Unless we can raise this fundamental question, we may be forever caught in the internal loop of our thinking mind, thinking that we are knowing, when really we are knowing only our thinking. We know that memory plays tricks on us; we cannot rely on our memory of past experience to be unbiased and accurate. How much more can we not rely on our present awareness to be correct or complete.
As the old Buddha said when asked, “It is not thinking”; isn’t it also necessarily and ultimately not knowing, in any conventional sense? If it is actualized in non-thinking, as Master Dogen reminds us in Zazenshin, and manifested in non-interacting, doesn’t it follow that we must also come to the end of knowing? And mustn’t we get there by coming to the end of doing – ceasing to do anything at all?
If this seems impossible, just consider that we definitely know when we are thinking; thus we can know when we are not. We also know when we are doing; thus it must be possible to know when we cease doing. And we know when we are knowing; thus we can know when we are not.
Knowing when such activities cease, you may argue, is a kind of knowing. So we are forever caught in the loop. But this is because you are over-thinking it. It must be possible to remain in the state of non-thinking, observing thinking coming and going, for some time. What is it that knows that it is thinking/not-thinking? How long does it endure? It must be possible to remain in the state of non-doing and non-knowing as well, observing the coming and going of doing and not-doing, knowing and not-knowing, and ultimately being and not-being. Don’t take my word for it; study not-knowing as testified to in the last section of the wonderful long poem of the third Ancestor in China, Sengcan:
No comparisons or analogies are possible in this causeless, relationless state. Consider “motion in stillness; stillness in motion.” Both movement and stillness disappear. When such dualities cease to exist, Oneness itself cannot exist. To this ultimate finality no law or description applies.

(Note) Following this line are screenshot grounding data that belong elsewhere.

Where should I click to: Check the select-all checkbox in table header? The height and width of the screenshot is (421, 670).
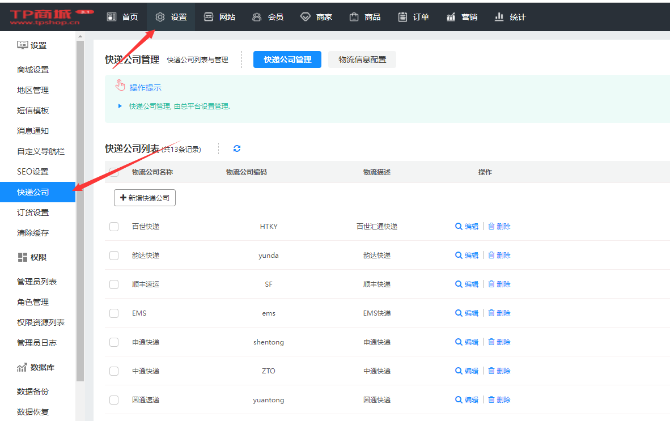[113, 172]
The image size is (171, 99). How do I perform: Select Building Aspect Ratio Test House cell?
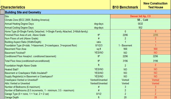[156, 42]
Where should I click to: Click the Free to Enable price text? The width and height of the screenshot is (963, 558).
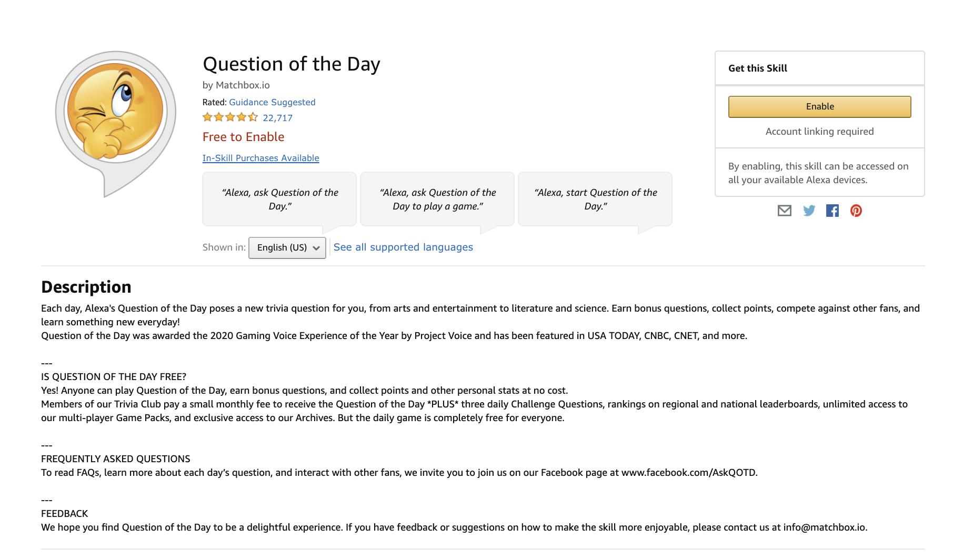click(x=243, y=137)
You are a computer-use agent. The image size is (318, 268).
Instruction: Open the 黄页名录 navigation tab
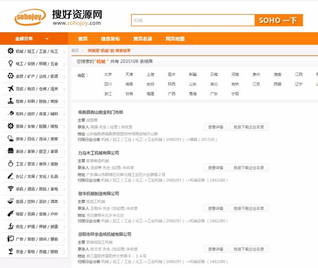point(142,39)
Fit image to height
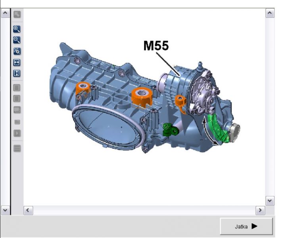The height and width of the screenshot is (238, 282). click(17, 73)
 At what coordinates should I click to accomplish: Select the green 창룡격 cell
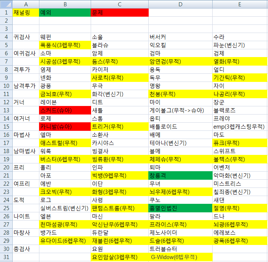coord(180,175)
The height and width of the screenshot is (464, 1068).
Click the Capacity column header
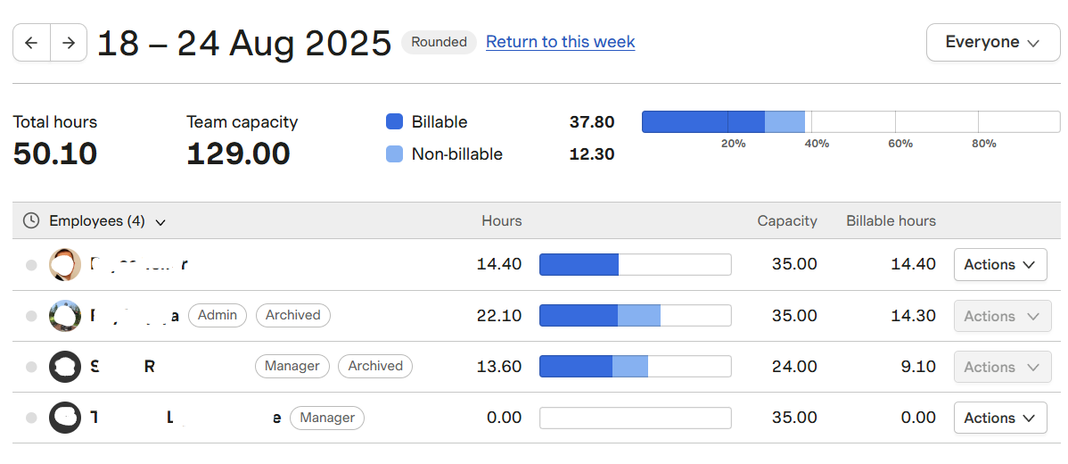(786, 220)
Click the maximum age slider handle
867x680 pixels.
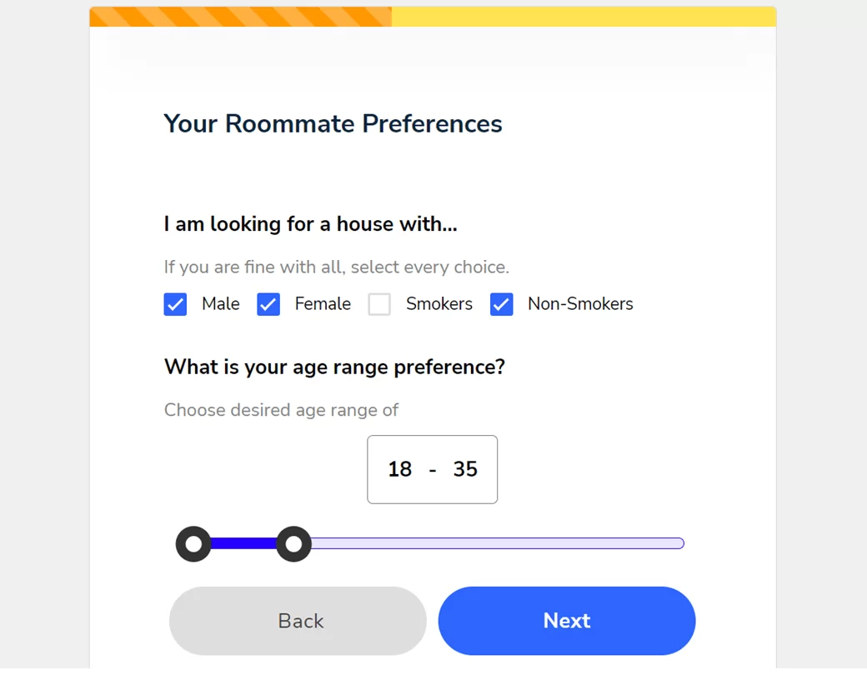(x=293, y=544)
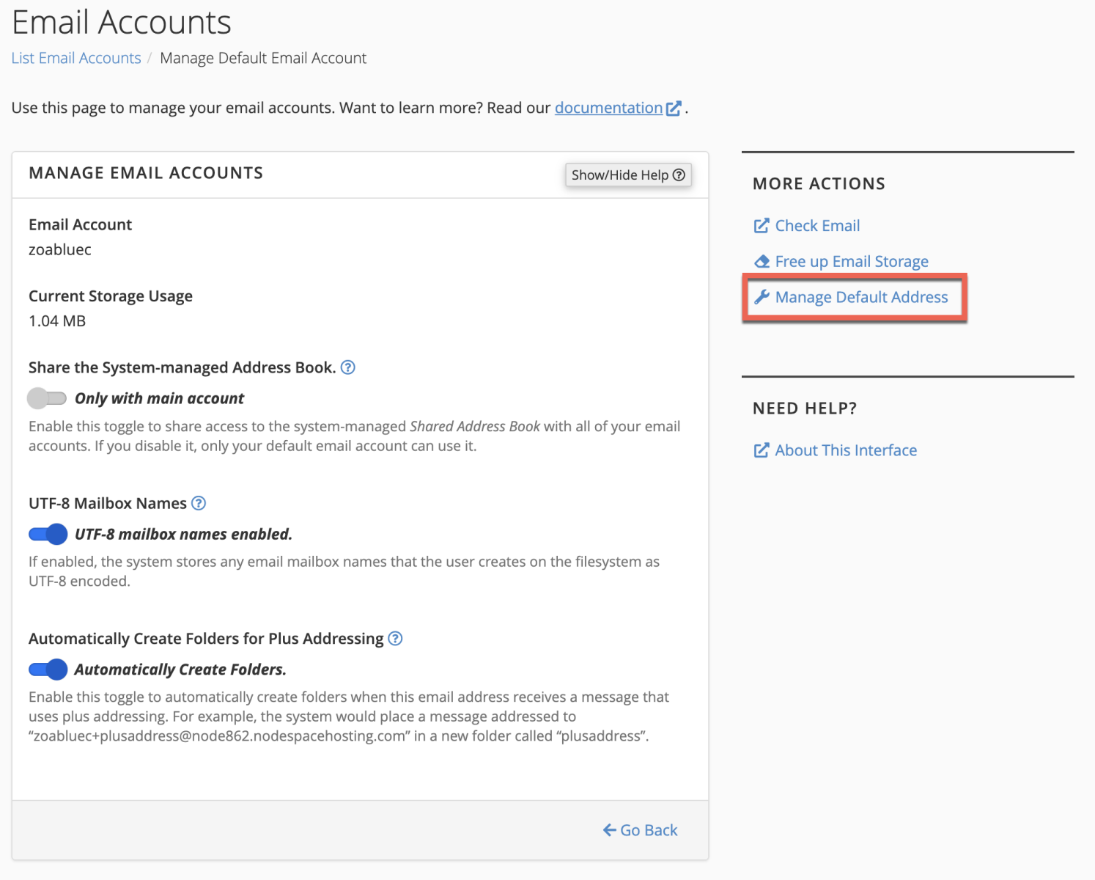Click the wrench icon beside Manage Default Address

tap(762, 297)
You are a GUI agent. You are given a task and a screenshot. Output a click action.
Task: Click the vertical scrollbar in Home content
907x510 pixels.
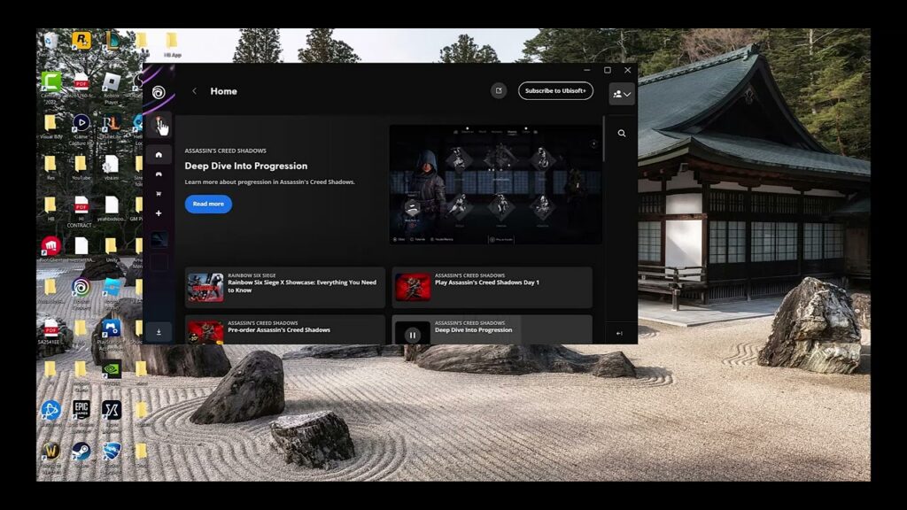point(604,139)
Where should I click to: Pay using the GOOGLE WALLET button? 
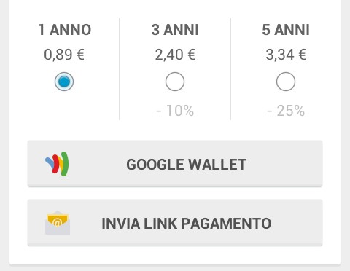click(175, 164)
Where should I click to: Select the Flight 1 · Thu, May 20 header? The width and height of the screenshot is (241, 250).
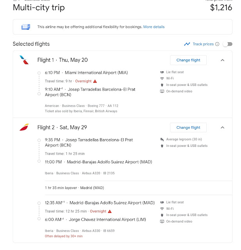tap(62, 60)
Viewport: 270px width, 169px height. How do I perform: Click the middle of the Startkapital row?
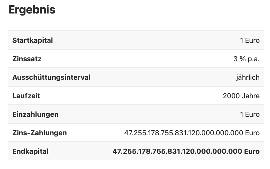(136, 40)
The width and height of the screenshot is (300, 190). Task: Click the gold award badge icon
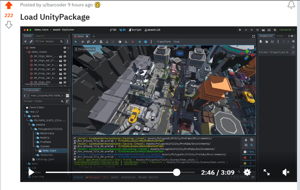point(98,5)
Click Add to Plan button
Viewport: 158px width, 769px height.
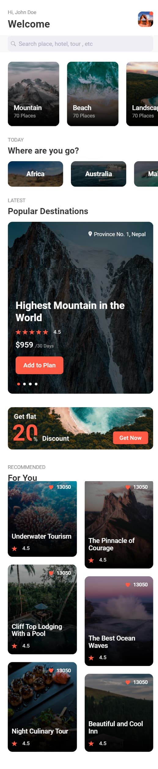(39, 365)
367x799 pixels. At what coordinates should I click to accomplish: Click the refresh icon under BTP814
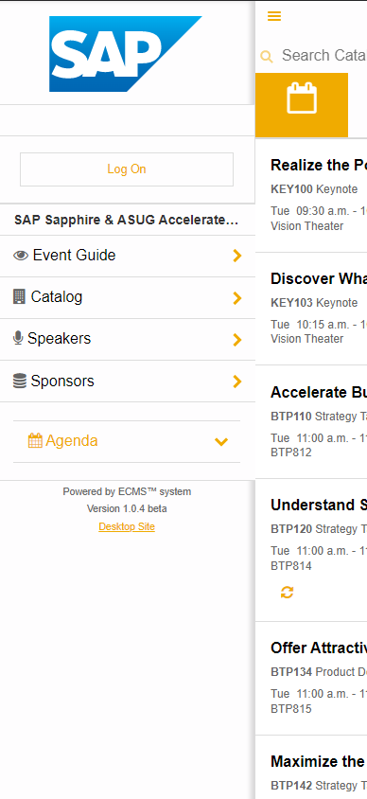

For the unified mind in accord with the way, all self-centered striving ceases. Doubts and irresolutions vanish and life in true faith is possible. With a single stroke we are freed from bondage; nothing clings to us and we hold to nothing. All is empty, clear, self-illuminating, with no exertion of the mind’s power. Here, thought, feeling, knowledge and imagination are of no value.
In this world of suchness there is neither self no other-than-self. To come directly into harmony with this reality, just simply say, when doubt arises, “not-two”; in this “not-two” nothing is separate, nothing is excluded. No matter when or where enlightenment means entering this truth. And this truth is beyond extension or diminution in time or space; in it a single thought is ten thousand years.
Emptiness here, emptiness there, but the infinite universe stands always before your eyes. Infinitely large, infinitely small, no difference; for definitions have vanished and no boundaries are seen.
So too with Being and non-Being.
Waste no time in doubts and arguments that have nothing to do with this. One thing, all things: move among and intermingle without distinction.
To live in this realization is to be without anxiety about non-perfection. To live in this faith is the road to non-duality, because the non-dual is one with the trusting mind.
Words! The Way is beyond language for in it there is no yesterday, no tomorrow, no today.
If it is beyond language, it is beyond thinking, knowing, doing, and being. Don’t say you haven’t been told. Now it is up to you.